Opinion | America’s battle with the coronavirus looks grim thanks to dire working conditions and Donald Trump’s incompetence
- The hypercapitalist US system can force millions to carry on with their jobs even if they are sick. Meanwhile, the fractious and irresponsible US president is more concerned with his election chances than curbing the virus
New York has finally cottoned on to the threat posed by the coronavirus. On Friday my wife and I went to stock up on tinned food and enough hand sanitiser to make Howard Hughes call an intervention, and business was proceeding as normal.

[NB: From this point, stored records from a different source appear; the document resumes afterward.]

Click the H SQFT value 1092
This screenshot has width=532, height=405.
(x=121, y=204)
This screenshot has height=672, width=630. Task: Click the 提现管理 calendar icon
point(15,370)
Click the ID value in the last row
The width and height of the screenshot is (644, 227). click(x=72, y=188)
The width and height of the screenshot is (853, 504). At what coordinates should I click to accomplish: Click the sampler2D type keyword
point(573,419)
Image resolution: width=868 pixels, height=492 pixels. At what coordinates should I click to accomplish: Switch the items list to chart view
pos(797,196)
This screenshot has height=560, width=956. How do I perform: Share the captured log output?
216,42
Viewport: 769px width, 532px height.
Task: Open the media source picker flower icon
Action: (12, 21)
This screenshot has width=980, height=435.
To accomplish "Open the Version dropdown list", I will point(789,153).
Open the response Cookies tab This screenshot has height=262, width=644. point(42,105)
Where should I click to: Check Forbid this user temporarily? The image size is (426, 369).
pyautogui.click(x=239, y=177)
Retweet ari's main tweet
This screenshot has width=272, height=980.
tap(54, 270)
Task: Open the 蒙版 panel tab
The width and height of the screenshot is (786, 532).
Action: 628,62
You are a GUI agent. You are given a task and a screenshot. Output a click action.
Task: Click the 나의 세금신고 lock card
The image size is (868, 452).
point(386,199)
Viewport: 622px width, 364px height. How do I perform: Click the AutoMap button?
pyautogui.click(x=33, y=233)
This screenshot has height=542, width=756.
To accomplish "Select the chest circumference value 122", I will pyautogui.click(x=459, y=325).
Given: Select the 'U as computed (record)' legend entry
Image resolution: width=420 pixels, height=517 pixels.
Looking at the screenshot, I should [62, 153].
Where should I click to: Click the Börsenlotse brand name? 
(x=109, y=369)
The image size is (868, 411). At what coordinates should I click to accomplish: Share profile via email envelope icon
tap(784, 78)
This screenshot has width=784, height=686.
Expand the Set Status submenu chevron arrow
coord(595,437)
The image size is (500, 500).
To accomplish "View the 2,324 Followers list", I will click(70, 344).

To outsiders, such anxiety may seem odd. After all, with its wealth, substantial medical resources and technologically advanced health care, America looks better placed to weather the oncoming storm than most other nations.
But the country’s hypercapitalist mindset, and the exploitation and financial consolidation practised by the rich at the expense of the middle and working classes over the past few decades (and in some cases centuries), has left it dangerously vulnerable to such an epidemic.
The first issue is that there is no federal – i.e. countrywide – law requiring paid sick leave for employees. So in many places if you can’t work, you don’t get paid.
This isn’t universal: 10 of the 50 states, the country’s capital and some cities have mandated some kind of paid sick leave, but the avaricious nature of American politics has left them badly compromised.